De rechter in dit gerecht:
- verklaart het beroep gegrond;
- vernietigt de bestreden beslissing;
- bepaalt dat verweerder binnen twee maanden na dagtekening van deze uitspraak een nieuwe beslissing dient te nemen op het bezwaar van appellante, met inachtneming van deze uitspraak;
- veroordeelt verweerder in de kosten van deze procedure, welke worden begroot op een bedrag van Afl. 1.400,- aan gemachtigdensalaris;
- gelast dat het door appellante gestorte griffierecht van Afl. 25,- aan haar wordt terugbetaald.
Deze beslissing is gegeven door mr.
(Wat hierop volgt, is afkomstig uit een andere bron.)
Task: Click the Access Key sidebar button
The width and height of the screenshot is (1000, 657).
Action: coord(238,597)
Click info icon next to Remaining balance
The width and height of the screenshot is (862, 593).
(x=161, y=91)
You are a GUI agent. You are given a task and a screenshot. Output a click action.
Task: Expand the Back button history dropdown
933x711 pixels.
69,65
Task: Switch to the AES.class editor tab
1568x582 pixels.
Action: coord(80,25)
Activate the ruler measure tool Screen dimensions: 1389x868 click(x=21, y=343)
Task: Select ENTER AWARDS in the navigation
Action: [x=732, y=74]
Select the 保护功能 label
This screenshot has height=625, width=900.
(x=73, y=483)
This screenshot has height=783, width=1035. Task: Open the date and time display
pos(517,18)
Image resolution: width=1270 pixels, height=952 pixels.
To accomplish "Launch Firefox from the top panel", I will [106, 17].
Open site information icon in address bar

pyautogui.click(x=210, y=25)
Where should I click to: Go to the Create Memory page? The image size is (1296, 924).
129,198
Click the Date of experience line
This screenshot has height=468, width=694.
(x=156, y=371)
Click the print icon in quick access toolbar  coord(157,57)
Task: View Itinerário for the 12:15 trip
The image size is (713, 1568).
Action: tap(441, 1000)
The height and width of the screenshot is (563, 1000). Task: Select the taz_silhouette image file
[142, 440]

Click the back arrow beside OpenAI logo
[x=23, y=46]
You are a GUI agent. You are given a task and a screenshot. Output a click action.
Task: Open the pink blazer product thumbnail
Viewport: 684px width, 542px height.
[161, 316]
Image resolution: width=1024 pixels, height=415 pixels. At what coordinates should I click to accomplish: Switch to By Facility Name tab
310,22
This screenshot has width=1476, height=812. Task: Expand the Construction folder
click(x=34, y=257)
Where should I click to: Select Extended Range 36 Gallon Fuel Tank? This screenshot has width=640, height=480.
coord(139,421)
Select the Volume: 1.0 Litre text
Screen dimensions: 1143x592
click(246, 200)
M.E.B. de Haseth, rechter in dit gerecht, en werd uitgesproken ter openbare terechtzitting van 25 oktober 2023 in aanwezigheid van de griffier.
Tegen deze uitspraak kunnen beide partijen binnen zes weken na dagtekening van deze uitspraak hoger beroep instellen bij het Gemeenschappelijk Hof van Justitie (LAR-zaken).
Het hogerberoepschrift moet worden ingediend bij de griffie van dit Gerecht.
U wordt verzocht bij het indienen van het hogerberoepschrift het volgende in acht te nemen:
1. Leg bij het hogerberoepschrift een afschrift over van deze uitspraak;
2. Onderteken het hogerberoepschrift en vermeld het volgende:
a. de naam en het adres van de indiener of de gemachtigde,
b. de dag van ondertekening,
c. waartegen u in hoger beroep komt,
d. waarom u het niet eens bent met deze uitspraak (de gronden van het hoger beroep).
Voor het instellen van hoger beroep is een griffierecht van Afl. 75 verschuldigd.